The sustained increase in both biomass and PHB (polyhydroxybutyrate) accumulation in the 20 L reactor is consistent with studies indicating that nutrient limitation stress promotes the synthesis of this polymer in cyanobacteria and microalgae [82]. PHB production has been associated with the accumulation of carbon reserves under conditions of phosphorus and nitrogen restriction, which drives a metabolic shift toward biopolymer synthesis rather than cellular growth [83]. Furthermore, it has been demonstrated that PHB production can be enhanced through strategies that optimize carbon source utilization. In this regard, recent studies have reported that using CO₂ as the sole carbon source in cyanobacteria such as Synechococcus elongatus has achieved productivities of up to 420 mg/L, with yields significantly higher than those of wild-type strains [84]. However, this study did not evaluate strategies involving organic carbon supplementation, leaving open the possibility of improving yield by incorporating additional sources, such as glycerol or acetate, which have been shown to significantly boost PHB accumulation [81]. Another determining factor in PHB accumulation is light intensity and photoperiod. Research has indicated that alternating light and dark cycles, combined with controlled nutrient availability, can optimize biopolymer production in cyanobacteria and microalgae [85]. In this case, the lighting applied in the 20 L reactor reached intensities of 100 µmol m⁻² s⁻¹, which may have favored the activation of specific metabolic pathways for PHB accumulation. Future studies should evaluate the impact of different lighting effects on process efficiency.

◆ **EXTRACTED INFORMATION**
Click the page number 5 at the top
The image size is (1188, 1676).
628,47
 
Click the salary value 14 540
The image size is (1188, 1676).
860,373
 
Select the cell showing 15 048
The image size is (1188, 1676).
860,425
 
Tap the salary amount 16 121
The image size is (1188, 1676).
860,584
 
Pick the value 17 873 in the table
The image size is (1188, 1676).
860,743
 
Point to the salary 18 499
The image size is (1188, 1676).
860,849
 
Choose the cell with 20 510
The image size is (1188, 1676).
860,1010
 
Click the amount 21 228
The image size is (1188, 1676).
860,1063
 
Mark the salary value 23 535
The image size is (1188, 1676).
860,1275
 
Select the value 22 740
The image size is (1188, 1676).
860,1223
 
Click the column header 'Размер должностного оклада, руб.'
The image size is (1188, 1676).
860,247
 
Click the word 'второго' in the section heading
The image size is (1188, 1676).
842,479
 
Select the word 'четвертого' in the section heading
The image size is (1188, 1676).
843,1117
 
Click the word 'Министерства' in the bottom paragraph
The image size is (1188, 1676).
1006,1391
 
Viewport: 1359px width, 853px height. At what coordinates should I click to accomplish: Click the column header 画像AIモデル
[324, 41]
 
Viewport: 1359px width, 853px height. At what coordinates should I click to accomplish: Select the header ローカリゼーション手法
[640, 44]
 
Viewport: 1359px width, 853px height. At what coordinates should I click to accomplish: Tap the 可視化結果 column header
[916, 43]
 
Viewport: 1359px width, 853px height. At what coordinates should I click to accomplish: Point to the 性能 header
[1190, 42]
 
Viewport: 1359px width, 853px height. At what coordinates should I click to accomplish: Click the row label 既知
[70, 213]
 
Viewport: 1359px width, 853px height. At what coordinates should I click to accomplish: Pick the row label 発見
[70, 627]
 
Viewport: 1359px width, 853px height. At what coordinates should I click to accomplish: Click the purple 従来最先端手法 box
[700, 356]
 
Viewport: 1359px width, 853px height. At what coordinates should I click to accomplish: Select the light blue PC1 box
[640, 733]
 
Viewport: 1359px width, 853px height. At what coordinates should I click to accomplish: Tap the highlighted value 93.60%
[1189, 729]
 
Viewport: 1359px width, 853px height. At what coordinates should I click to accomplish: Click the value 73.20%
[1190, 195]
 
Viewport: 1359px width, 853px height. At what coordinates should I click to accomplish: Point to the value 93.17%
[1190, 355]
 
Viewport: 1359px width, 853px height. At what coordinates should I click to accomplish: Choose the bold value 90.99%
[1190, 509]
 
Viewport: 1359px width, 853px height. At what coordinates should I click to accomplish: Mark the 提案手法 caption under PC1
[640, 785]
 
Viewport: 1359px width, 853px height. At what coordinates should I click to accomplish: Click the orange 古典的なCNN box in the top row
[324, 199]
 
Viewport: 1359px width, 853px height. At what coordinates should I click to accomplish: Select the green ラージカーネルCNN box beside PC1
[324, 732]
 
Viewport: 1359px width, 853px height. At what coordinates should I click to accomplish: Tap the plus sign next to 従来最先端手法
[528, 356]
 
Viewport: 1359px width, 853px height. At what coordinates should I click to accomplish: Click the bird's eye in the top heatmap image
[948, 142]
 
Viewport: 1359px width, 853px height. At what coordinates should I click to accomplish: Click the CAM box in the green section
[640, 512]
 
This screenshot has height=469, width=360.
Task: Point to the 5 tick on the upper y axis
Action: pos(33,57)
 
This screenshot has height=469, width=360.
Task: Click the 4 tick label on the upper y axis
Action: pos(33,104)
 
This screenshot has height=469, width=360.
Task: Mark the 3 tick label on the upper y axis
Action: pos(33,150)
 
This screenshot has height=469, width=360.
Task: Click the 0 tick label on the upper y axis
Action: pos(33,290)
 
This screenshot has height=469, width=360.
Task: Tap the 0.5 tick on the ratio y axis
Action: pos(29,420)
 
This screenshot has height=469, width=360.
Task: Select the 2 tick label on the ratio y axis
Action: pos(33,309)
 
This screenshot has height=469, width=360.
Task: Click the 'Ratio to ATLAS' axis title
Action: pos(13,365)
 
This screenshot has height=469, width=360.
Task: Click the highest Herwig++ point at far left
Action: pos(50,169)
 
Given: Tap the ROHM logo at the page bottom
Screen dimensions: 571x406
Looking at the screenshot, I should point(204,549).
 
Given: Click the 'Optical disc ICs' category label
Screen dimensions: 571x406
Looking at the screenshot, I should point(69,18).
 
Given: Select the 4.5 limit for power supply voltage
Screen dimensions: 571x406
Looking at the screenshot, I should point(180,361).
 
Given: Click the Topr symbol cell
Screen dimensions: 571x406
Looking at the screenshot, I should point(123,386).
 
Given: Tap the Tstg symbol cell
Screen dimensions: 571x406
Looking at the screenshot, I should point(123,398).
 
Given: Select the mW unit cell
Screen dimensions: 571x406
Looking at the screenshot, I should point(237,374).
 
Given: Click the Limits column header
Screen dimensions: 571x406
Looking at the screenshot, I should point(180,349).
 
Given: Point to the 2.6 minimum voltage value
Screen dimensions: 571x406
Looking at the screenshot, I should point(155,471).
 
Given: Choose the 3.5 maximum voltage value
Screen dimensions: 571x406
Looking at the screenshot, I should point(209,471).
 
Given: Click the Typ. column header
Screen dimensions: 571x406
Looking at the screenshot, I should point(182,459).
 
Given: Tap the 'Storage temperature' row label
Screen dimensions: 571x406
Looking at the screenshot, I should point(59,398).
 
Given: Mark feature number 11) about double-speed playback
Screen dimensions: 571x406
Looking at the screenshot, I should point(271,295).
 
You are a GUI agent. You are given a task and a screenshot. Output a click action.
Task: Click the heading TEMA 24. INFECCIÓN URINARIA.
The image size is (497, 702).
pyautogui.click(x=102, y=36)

◆ **TASKS TO PERFORM**
1: Answer these questions from the passage on PHB accumulation.
(a) What productivity has been reported for Synechococcus elongatus using CO₂ as the sole carbon source?
(b) Which two organic carbon sources does the passage name as shown to boost PHB accumulation?
(c) What light intensity did the lighting in the 20 L reactor reach?
2: Write the next part of the passage on PHB accumulation, picking up after its final sentence.

◆ **ANSWERS BY TASK**
1:
(a) Up to 420 mg/L.
(b) Glycerol and acetate.
(c) 100 µmol m⁻² s⁻¹.

2:
5. Conclusions

This study confirmed the feasibility of using microalgae and cyanobacteria to convert landfill leachate into commercially valuable bioproducts, including lipids, carbohydrates, IAA, and PHB. The ability of Chlorella sp. UFPS_16 and UFPS_17 and the cyanobacteria Oscillatoria sp. UFPS_04 and Potamosiphon sp. UFPS_08 to grow in leachate concentrations of 5% and 10% was identified. Carbohydrates were the predominant metabolites, reaching up to 63.7% w/w in strain UFPS_16 under controlled conditions with added CO₂.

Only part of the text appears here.